Coup de Gouvernail, (Marine.) donner un coup de gouvernail ; c’est pousser le gouvernail avec beaucoup de vîtesse à bas-bord ou à stribord. (Z)

* Coup, petits coups, (bas au métier.) parties de cette machine, à l’aide desquelles s’exécute une des principales manœuvres dans le travail. Cette manœuvre s’appelle former aux petits coups. Voyez l’article Bas au métier.

* Coup, (Brasserie.) c’est le nom que l’on donne à une des façons que reçoit le grain pour en tirer la bierre. Il y a le premier coup & le second.

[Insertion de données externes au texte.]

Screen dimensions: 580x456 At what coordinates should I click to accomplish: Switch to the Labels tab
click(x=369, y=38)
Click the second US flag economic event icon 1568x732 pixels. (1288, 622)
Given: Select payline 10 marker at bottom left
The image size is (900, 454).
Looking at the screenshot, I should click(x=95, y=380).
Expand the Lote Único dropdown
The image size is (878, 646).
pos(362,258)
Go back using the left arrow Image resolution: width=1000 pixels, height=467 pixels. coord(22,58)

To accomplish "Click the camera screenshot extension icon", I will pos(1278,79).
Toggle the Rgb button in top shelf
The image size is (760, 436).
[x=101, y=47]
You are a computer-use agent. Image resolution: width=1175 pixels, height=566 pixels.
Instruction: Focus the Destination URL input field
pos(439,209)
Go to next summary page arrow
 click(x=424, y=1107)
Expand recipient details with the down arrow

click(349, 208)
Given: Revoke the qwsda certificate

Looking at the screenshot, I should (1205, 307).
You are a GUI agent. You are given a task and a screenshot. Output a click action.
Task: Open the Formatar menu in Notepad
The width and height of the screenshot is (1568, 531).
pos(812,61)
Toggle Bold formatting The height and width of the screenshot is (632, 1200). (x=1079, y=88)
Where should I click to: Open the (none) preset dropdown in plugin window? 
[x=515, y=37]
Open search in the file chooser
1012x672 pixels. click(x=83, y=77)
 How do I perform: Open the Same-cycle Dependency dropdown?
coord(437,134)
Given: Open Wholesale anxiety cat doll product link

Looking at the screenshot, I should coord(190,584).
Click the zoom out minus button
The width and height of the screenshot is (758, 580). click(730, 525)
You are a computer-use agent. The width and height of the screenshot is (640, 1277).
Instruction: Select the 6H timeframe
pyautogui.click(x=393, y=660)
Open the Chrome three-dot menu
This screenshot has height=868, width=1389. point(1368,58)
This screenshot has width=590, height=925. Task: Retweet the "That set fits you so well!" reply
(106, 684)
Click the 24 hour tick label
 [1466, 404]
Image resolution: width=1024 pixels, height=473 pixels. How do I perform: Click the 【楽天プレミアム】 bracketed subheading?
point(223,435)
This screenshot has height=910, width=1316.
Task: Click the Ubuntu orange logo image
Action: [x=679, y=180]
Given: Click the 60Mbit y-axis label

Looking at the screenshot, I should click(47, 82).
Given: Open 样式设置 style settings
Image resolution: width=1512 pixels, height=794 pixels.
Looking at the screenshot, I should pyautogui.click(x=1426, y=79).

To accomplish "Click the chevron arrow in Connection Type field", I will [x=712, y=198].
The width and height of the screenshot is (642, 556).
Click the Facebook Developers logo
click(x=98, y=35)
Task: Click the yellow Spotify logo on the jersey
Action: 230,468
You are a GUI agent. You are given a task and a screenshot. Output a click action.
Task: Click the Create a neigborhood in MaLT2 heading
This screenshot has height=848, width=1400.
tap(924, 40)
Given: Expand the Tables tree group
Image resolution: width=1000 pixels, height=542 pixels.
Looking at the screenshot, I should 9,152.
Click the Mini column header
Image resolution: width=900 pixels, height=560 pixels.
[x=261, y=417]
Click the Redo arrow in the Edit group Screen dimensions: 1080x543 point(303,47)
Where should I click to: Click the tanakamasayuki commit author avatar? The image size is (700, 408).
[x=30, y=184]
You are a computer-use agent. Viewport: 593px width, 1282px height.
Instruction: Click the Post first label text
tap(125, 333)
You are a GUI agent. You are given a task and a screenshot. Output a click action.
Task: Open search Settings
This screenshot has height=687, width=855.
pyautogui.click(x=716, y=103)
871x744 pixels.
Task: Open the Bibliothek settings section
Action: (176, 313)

Voyez l’article Brasserie.

Coup, prendre coup, (Fauconnerie.) se dit de l’oiseau quand il heurte trop fortement contre la proie.

Coup fourré, (Escrime.) on appelle ainsi les estocades dont deux escrimeurs se frappent en même tems.

Coup de niveau, (Hydraulique.) se dit d’un alignement entier pris entre deux stations d’un nivellement. Voyez Niveller. (K)

Coup de hanche, (Manége.) mauvaise conformation du cou d’un cheval ; c’est un creux à la jonction du cou & du garrot. Voyez Garrot.

Coup de Corne. Voyez Corne.

Coup de Lance est un enfoncement comme une espece de gouttiere, qui va le long d’une partie du cou sur le côté. Quelques chevaux d’Espagne & quelques barbes naissent avec cette marque qui passe pour bonne. Voyez Barbe. (V)

Coup sec, (Jeu de billard.) Joüer coup sec, c’est frapper la bille avec la masse du billard, & la faire partir sans la suivre ni la conduire. Les billes faites du coup sec sont les seules qui se comptent.

Coup d’ajustement, est, au Mail, le dernier des coups que l’on doit joüer avec le mail, pour s’ajuster & envoyer la boule à portée d’être jettée à la passe avec la leve.